Трилогия о Мирьям (Маленькие люди. Колодезное зеркало. Старые дети) - Бээкман Эмэ Артуровна (книги TXT) 📗
Я попыталась возразить, развеять заупокойные мысли, но мои слова были отменены властным движением ее здоровой руки, и на меня сыпались все новые распоряжения.
Я притащила на овальный стол ее старую швейную машинку. Раскроила кусок черного шелка — самое время приготовить ей похоронное платье. Пододвинула стол с ручной машинкой под люстру с хрустальными подвесками. Опустила светомаскировку, с шорохом скользнувшую до подоконника, задернула темно-вишневые шторы, чтобы ни один луч не падал на улицу.
Деловитое стрекотанье машинки угасло среди ковров, мягкой мебели и птичьих чучел в зале, превращенном сейчас в больничную палату.
Дремавшая Юули несколько раз просыпалась, чтобы делать мне наставления. На манжетах должны быть маленькие пуговки и блестящие петельки, на груди шелк нужно уложить в складки, чтобы благородная драпировка оттеняла красоту материала.
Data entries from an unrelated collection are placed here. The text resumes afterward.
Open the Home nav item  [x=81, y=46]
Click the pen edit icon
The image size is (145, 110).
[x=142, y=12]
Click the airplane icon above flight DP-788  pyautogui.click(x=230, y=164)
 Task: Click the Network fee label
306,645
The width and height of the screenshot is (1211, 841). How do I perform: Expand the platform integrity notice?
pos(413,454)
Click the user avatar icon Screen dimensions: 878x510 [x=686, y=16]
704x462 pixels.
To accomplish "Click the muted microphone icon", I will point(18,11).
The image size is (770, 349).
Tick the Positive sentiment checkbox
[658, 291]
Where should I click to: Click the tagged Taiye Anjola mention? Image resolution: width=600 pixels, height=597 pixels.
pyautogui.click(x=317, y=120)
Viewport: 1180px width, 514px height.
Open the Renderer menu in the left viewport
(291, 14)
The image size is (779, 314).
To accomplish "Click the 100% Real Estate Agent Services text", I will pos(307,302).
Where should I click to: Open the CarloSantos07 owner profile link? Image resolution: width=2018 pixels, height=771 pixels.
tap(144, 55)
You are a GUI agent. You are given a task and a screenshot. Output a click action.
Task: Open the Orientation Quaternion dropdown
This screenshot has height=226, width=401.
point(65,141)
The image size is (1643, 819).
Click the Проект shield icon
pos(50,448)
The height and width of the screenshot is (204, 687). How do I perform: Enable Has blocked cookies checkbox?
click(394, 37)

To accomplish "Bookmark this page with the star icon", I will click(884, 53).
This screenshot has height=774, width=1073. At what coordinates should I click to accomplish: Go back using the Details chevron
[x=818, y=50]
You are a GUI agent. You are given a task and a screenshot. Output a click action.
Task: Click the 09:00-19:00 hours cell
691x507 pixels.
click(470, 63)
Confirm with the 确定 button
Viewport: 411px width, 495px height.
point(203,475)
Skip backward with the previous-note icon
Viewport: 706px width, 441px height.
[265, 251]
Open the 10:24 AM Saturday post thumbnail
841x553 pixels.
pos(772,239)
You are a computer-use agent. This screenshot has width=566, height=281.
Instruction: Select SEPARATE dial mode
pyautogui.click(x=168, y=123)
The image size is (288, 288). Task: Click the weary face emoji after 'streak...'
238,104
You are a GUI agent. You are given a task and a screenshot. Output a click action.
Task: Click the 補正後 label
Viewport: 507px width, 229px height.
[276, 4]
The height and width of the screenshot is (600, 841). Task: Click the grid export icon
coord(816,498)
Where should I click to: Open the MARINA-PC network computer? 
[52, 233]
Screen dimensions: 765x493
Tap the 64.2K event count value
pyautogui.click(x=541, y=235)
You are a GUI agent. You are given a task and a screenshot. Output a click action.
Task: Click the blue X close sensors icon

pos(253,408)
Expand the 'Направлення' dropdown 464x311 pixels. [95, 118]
Вначале, прогоняя первые стежки, пальцы никак не хотели слушаться. Скользкий материал все норовил вылезть из-под иголки. Меня обуяло желание встать, забиться в тихий уголок, собраться с духом, и затем уйти отсюда, уйти по велению жизни, дорогами живых людей.
Оторвавшись взглядом от работы — в пальцах уже появилось какое-то механическое проворство, — вижу на темной печной глади неровное светлое пятно — мое лицо.
Под тиканье часов погребальное платье помаленьку начало принимать какой-то вид. Длиннополое одеяние крупной рослой женщины все больше спадало на мои колени. Когда я наконец пристрочила рукава и подняла на вытянутых руках готовое платье, я почувствовала, стоя перед черным ниспадающим шелком, как глаза мои наполнились слезами.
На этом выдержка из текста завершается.